PreventionBy Mayo Clinic staff
Although dental restoration technology has made great strides, any type of filling or device is more likely to need additional work in the future than is an intact tooth. Good oral and dental hygiene can help keep your teeth intact by avoiding cavities and tooth decay. Follow these tips to help prevent cavities:
- Brush after eating or drinking. Brush your teeth at least twice a day and ideally after every meal, using fluoride-containing toothpaste. To clean between your teeth, floss or use an interdental cleaner. If you can't brush after eating, at least try to rinse your mouth with water.
- Rinse your mouth. If your dentist feels you have a high risk of developing cavities, he or she may recommend that you use a mouth rinse with fluoride.
- Visit your dentist regularly. Get professional tooth cleanings and regular oral exams, which can help prevent problems or spot them early. Your dentist can recommend a schedule that's best for your situation.
- Consider dental sealants. A sealant is a protective plastic coating that's applied to the chewing surface of back teeth — sealing off the grooves and crannies that tend to collect food in the teeth most likely to get cavities. The sealant protects tooth enamel from plaque and acid. Sealants can help both children and adults. The Centers for Disease Control and Prevention strongly recommends sealants for all school-age children. Sealants last up to 10 years before they need to be replaced, though they need to be checked regularly to ensure they're still intact.
- Drink some tap water.
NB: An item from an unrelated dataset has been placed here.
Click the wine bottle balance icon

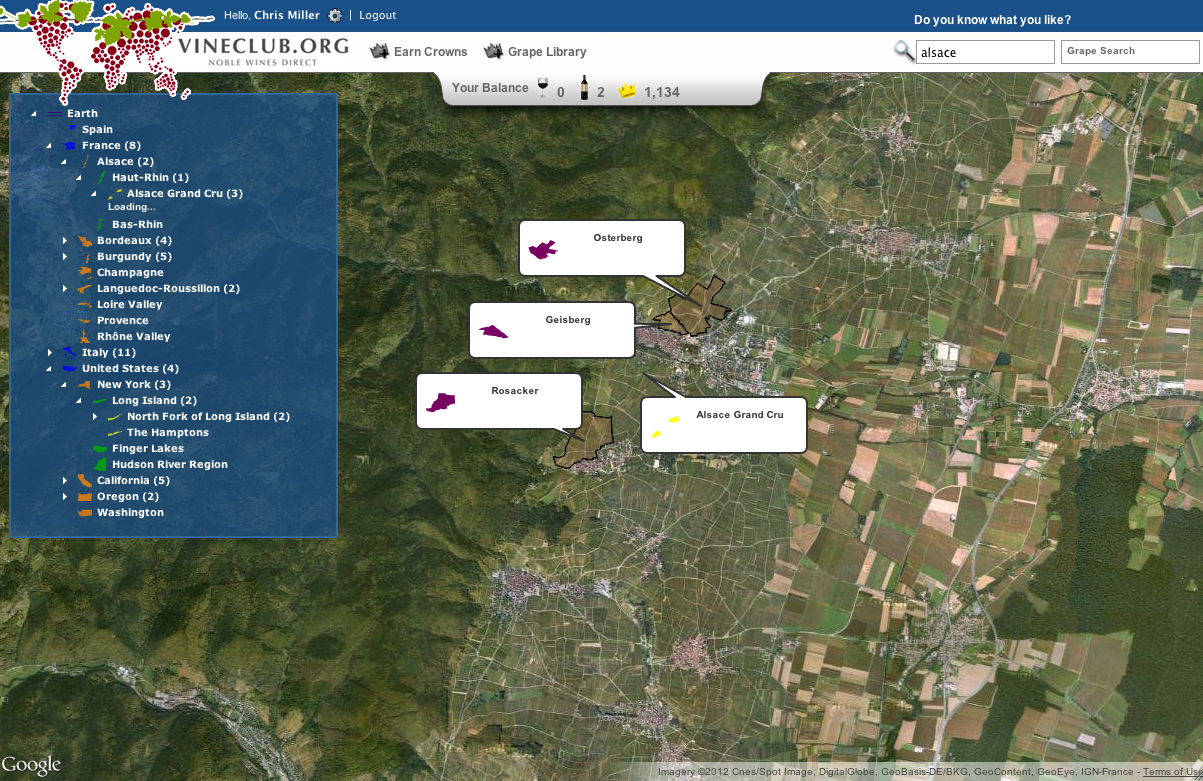[x=584, y=89]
Adding fluoride to public water supplies has helped decrease tooth decay significantly. If you drink only bottled water that doesn’t contain fluoride, you'll miss out on its benefits. Be sure to drink some tap water, too.
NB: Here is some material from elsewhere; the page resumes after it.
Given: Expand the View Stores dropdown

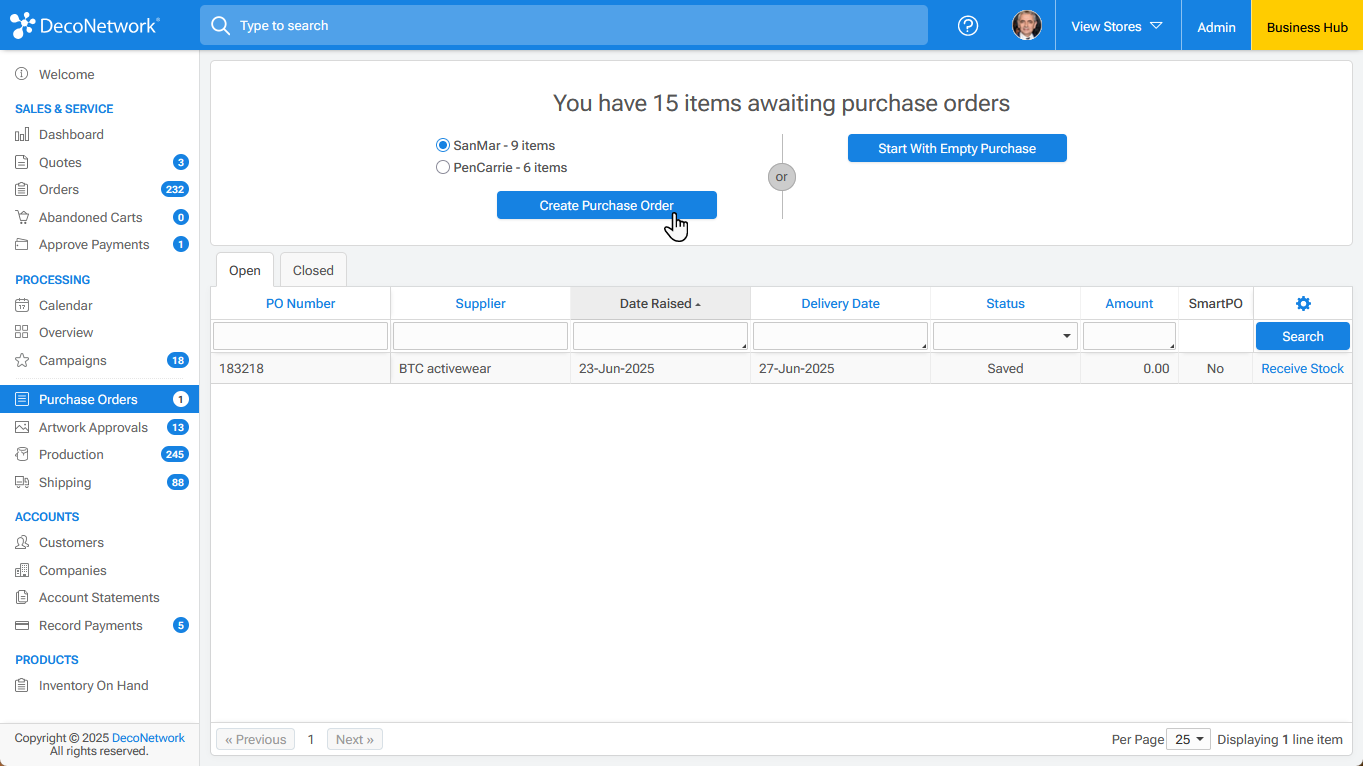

- Avoid frequent snacking and sipping. Whenever you eat or drink something other than water, you help your mouth bacteria create acids that can destroy your tooth enamel. If you snack or drink throughout the day, your teeth are under constant attack.
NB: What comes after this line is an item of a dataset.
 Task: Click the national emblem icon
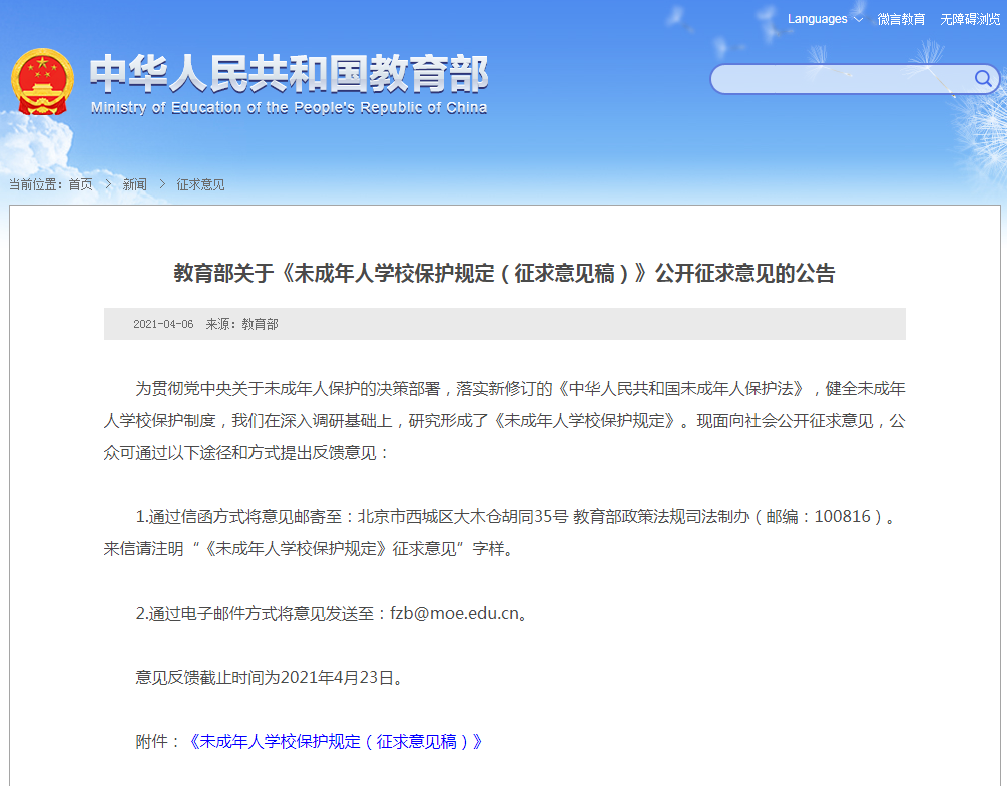pyautogui.click(x=42, y=79)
- Eat tooth-healthy foods. Some foods and beverages are better for your teeth than others. Avoid foods that get stuck in grooves and pits of your teeth for long periods, such as chips, candy or cookies. Instead, eat food that protects your teeth, such as cheese, which some research shows may help prevent cavities, as well as fresh fruits and vegetables, which increase saliva flow, and unsweetened coffee, tea and sugar-free gum, which help wash away food particles.
- Consider fluoride treatments. Your dentist may recommend a fluoride treatment, especially if you aren't getting enough fluoride through fluoridated drinking water and other sources. In a fluoride treatment, your dentist applies concentrated fluoride to your teeth for several minutes. You can also use fluoridated toothpaste or mouthwash.
- Ask about antibacterial treatments. If you're especially vulnerable to tooth decay — for example, because of a medical condition — your dentist may recommend special antibacterial mouth rinses or other treatments to help cut down on harmful bacteria in your mouth.
Check with your dentist to see which methods are best for you.